We come across this “Zero-Day” word in many security related news or articles and most us didn’t know what exactly it means. Don’t worry today we are going to explain it for you.
What is a Zero-Day ?
Zero-Day means “unknown or undisclosed”, may refer to one of two things: a zero-day vulnerability or a zero-day exploit. Confused ?
Here is the simple explanation :
A zero day vulnerability refers to an unpatched hole in software that is unknown to the vendor and a zero-day exploit or zero-day attack is a hacking attack that leverages a zero-day vulnerability to compromise a system or device before vendor releases a fix.
So the term “zero-day” actually refers to the number of days the software vendor has been aware of the vulnerability or its exploit or once the flaw becomes known, the software’s author has zero days in which to plan and advise any mitigation against its exploitation.
What is a Zero-Day Vulnerability ?
Zero-Day Vulnerability is a hole or flaw in a software program for which there is no patch or fix, usually because the vulnerability is unknown to the software makers or to antivirus vendors. These security holes are commonly occurs to browser software, operating system software, and widely used software from companies such as Adobe, Oracle, and Apple. While the vulnerability may not be known publicly, it can be discovered by researchers or attackers.
Zero day vulnerabilities can be serious security risks because the threat is unknown for both vendors and users and it may compromise your data once hacker exploits these vulnerabilities.
What is Zero Day Exploit or Zero-Day Attack ?
A zero-day exploit refers to code that attackers use to exploit a zero-day vulnerability.A zero day exploit attack occurs on the same day a weakness is discovered in software. At that point, it’s exploited before a fix becomes available from its creator. Hackers can use zero-day exploits to gain access to data or networks or install malware onto a device.
Initially when a user discovers that there is a security risk in a program, they can report it to the software company, which will then develop a security patch to fix the flaw. This same user may also take to the Internet and warn others about the flaw. Usually the program creators are quick to create a fix that improves program protection, however, sometimes hackers hear about the flaw first and are quick to exploit it. When this happens, there is little protection against an attack because the software flaw is so new.
Once a patch is written and used, the exploit is no longer called a zero-day exploit.
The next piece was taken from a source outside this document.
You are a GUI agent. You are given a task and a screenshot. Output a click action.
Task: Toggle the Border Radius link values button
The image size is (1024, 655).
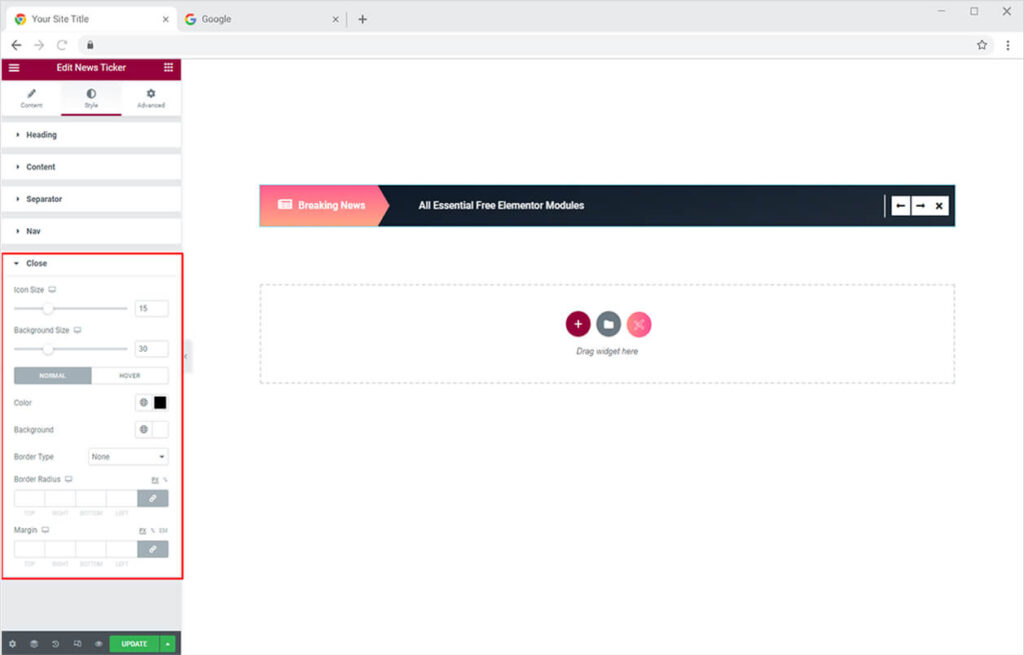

These attacks are rarely discovered right away. In fact, it often takes not just days but months and sometimes years before a developer learns of the vulnerability that led to an attack.
In short the whole Zero-Day process is :
- First a company’s developers create software,but they are unaware about a vulnerability that software contains.
- The hacker spots that vulnerability either before the developer does or acts on it before the developer has a chance to fix it.
- The attacker writes and implements exploit code while the vulnerability is still open and available.
- After releasing the exploit, either the public recognizes it in the form of identity or information theft or the developer catches it and creates a patch to staunch the cyber-bleeding.